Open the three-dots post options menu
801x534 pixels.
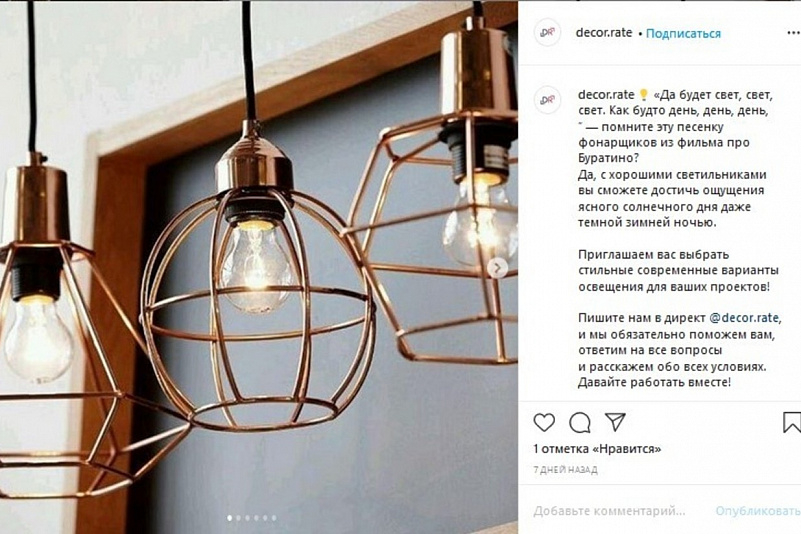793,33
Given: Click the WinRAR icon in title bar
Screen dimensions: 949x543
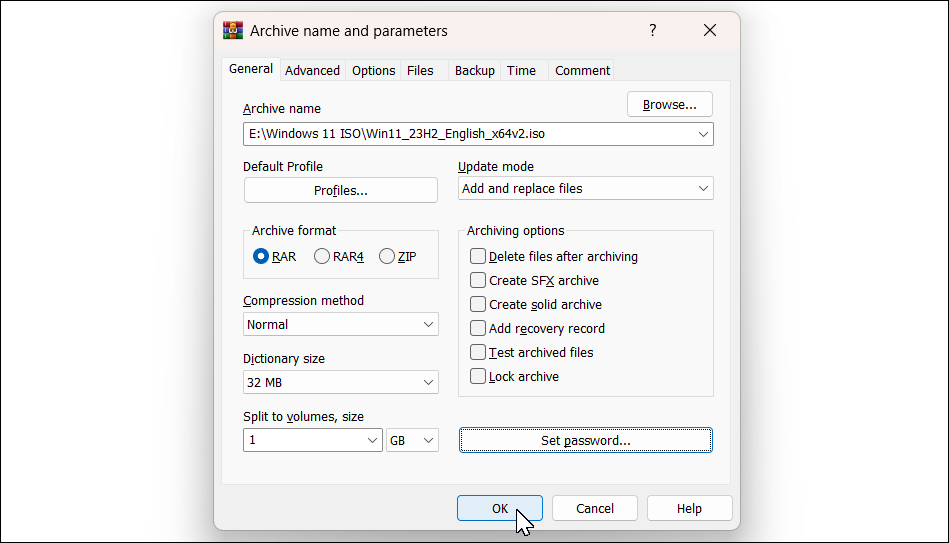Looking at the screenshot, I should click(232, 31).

# # #

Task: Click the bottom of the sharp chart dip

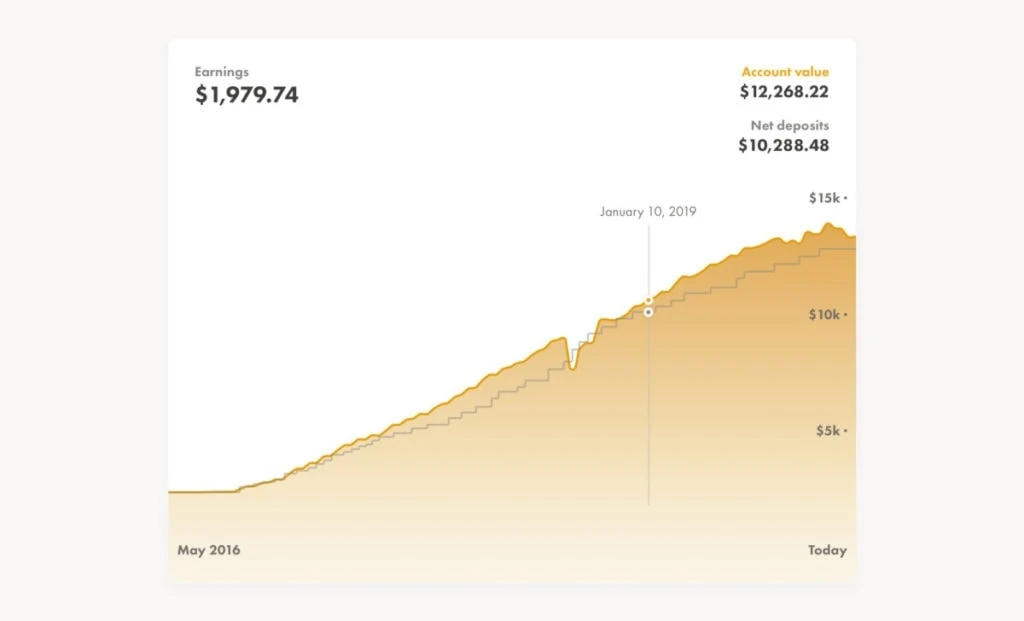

# # #

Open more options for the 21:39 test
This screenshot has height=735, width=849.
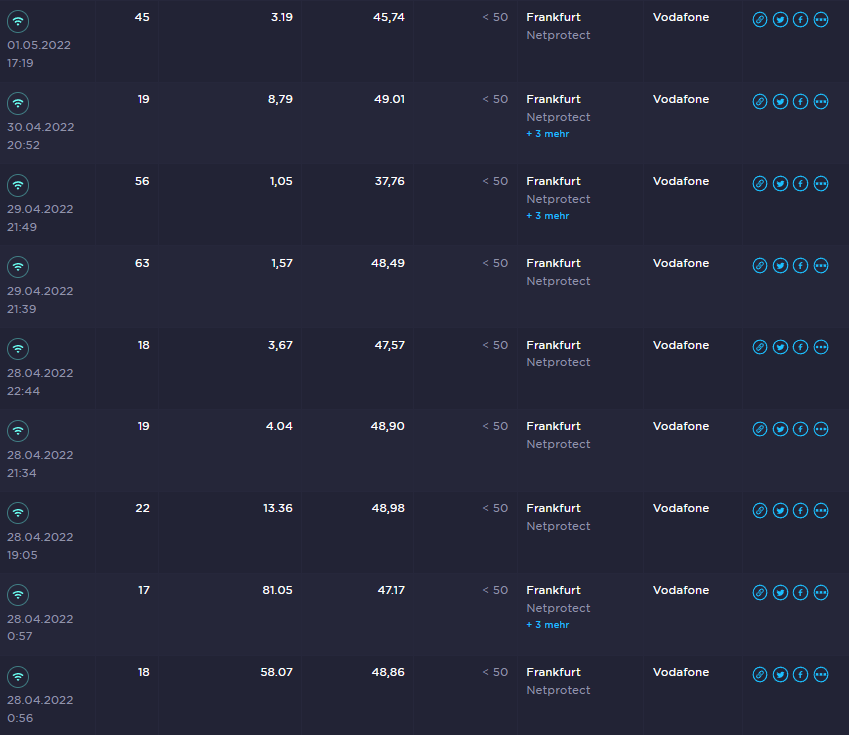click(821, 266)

# # #

Tally up how many lines in the records contain the string "options". Answer with that figure only.

Result for this exercise -> 2